Due to the cache being gone and the fact that these bloated applications need lots of cache, this makes the system horribly slow.
Since it is USB, the disk and disk controller are not the bottleneck, so using ionice does not make it faster.
I believe it is the cache rather than just the motherboard going too slow, because if I stop everything copying, it still runs choppy for a while until it recaches everything.
And if I restart the copying, it takes a minute before it is choppy again. But also, I can limit it to around 40 MB/s, and it runs faster again (not because it has the right things cached, but because the motherboard busses have lots of extra bandwidth for the system disks). I can fully accept a performance loss from my motherboard's I/O capability being completely consumed (which is 100% used, meaning 0% wasted power which makes me happy), but I can't accept that this caching mechanism performs so terribly in this specific use case.
# free
total used free shared buffers cached
Mem: 24731556 24531876 199680 0 8834056 12998916
-/+ buffers/cache: 2698904 22032652
Swap: 4194300 24764 4169536
I also tried the same thing on Ubuntu, which causes a total system hang instead. ;)
And to clarify, I am not asking how to leave memory free for the "system", but for "cache". I know that cache memory is automatically given back to the system when needed, but my problem is that it is not reserved for caching of specific things.
Is there some way to tell these copy operations to limit memory usage so some important things remain cached, and therefore any slowdowns are a result of normal disk usage and not rereading the same commonly used files?
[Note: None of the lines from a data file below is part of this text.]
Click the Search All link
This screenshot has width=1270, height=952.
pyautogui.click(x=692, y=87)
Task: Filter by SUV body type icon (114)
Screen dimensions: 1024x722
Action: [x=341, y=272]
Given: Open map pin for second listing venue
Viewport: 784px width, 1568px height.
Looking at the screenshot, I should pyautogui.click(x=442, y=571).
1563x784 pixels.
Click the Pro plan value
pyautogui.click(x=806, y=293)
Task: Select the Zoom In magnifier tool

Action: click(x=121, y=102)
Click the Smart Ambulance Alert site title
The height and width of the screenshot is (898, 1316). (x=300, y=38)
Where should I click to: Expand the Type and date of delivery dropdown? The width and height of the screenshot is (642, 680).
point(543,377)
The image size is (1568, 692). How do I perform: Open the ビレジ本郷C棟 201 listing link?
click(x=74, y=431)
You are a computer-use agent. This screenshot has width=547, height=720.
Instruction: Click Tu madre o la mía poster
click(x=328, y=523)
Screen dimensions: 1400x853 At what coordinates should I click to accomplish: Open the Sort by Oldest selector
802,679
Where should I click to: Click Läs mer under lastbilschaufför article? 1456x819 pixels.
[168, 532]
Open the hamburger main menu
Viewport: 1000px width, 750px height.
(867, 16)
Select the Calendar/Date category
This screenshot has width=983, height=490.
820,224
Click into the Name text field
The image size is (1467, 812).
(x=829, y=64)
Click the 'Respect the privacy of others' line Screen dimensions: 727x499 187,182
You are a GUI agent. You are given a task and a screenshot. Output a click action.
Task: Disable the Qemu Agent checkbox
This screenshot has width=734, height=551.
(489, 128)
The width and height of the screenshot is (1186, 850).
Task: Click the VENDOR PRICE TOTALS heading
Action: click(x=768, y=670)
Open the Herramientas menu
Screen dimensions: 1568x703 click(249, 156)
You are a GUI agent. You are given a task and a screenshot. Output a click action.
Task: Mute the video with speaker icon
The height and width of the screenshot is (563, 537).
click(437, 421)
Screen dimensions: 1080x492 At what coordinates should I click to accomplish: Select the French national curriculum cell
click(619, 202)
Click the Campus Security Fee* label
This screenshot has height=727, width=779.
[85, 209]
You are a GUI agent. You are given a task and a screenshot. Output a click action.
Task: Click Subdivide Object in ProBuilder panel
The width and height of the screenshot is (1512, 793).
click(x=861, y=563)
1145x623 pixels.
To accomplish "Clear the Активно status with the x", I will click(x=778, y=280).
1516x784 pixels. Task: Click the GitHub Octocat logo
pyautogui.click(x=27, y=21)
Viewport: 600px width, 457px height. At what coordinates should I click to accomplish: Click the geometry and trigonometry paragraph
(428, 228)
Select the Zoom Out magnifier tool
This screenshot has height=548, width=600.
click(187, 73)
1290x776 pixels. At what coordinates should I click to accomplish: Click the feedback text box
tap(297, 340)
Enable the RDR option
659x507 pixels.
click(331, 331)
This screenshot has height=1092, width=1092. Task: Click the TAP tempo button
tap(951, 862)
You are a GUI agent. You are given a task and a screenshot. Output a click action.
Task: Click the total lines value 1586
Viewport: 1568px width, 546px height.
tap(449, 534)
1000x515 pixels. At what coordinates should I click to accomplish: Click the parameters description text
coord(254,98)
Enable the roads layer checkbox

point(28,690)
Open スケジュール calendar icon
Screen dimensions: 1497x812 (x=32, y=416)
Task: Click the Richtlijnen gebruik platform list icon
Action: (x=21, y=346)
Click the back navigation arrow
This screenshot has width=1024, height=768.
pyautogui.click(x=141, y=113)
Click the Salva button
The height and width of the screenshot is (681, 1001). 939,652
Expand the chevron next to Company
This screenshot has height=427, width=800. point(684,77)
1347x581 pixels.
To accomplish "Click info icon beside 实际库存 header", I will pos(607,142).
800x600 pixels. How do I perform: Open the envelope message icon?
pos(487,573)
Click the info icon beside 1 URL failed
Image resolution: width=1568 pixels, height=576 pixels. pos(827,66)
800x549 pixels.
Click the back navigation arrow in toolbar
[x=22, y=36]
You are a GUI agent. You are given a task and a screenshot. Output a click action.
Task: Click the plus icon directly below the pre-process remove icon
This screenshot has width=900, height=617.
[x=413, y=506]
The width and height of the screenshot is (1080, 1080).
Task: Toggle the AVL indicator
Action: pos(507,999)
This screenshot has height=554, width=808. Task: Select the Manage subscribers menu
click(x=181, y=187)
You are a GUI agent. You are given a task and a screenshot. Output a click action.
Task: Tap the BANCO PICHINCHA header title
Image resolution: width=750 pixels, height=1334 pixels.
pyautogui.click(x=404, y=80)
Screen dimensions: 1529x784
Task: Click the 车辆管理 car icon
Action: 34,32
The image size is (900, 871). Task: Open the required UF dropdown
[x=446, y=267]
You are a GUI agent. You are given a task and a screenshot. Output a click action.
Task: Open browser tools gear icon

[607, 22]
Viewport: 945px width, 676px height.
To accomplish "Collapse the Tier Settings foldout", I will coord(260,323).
For example, is there a setting of max memory per process/user/file system allowed to be used as cache/buffers?

The nocache command is the general answer to this problem! It is also in Debian and Ubuntu 13.10 (Saucy Salamander).
Thanks, Peter, for alerting us to the --drop-cache" option in rsync. But that was rejected upstream (Bug 9560 – drop-cache option), in favor of a more general solution for this: the new "nocache" command based on the rsync work with fadvise.
You just prepend "nocache" to any command you want. It also has nice utilities for describing and modifying the cache status of files. For example, here are the effects with and without nocache:
$ ./cachestats ~/file.mp3
pages in cache: 154/1945 (7.9%) [filesize=7776.2K, pagesize=4K]
$ ./nocache cp ~/file.mp3 /tmp
$ ./cachestats ~/file.mp3
pages in cache: 154/1945 (7.9%) [filesize=7776.2K, pagesize=4K]\
$ cp ~/file.mp3 /tmp
$ ./cachestats ~/file.mp3
pages in cache: 1945/1945 (100.0%) [filesize=7776.2K, pagesize=4K]
So hopefully that will work for other backup programs (rsnapshot, duplicity, rdiff-backup, amanda, s3sync, s3ql, tar, etc.) and other commands that you don't want trashing your cache.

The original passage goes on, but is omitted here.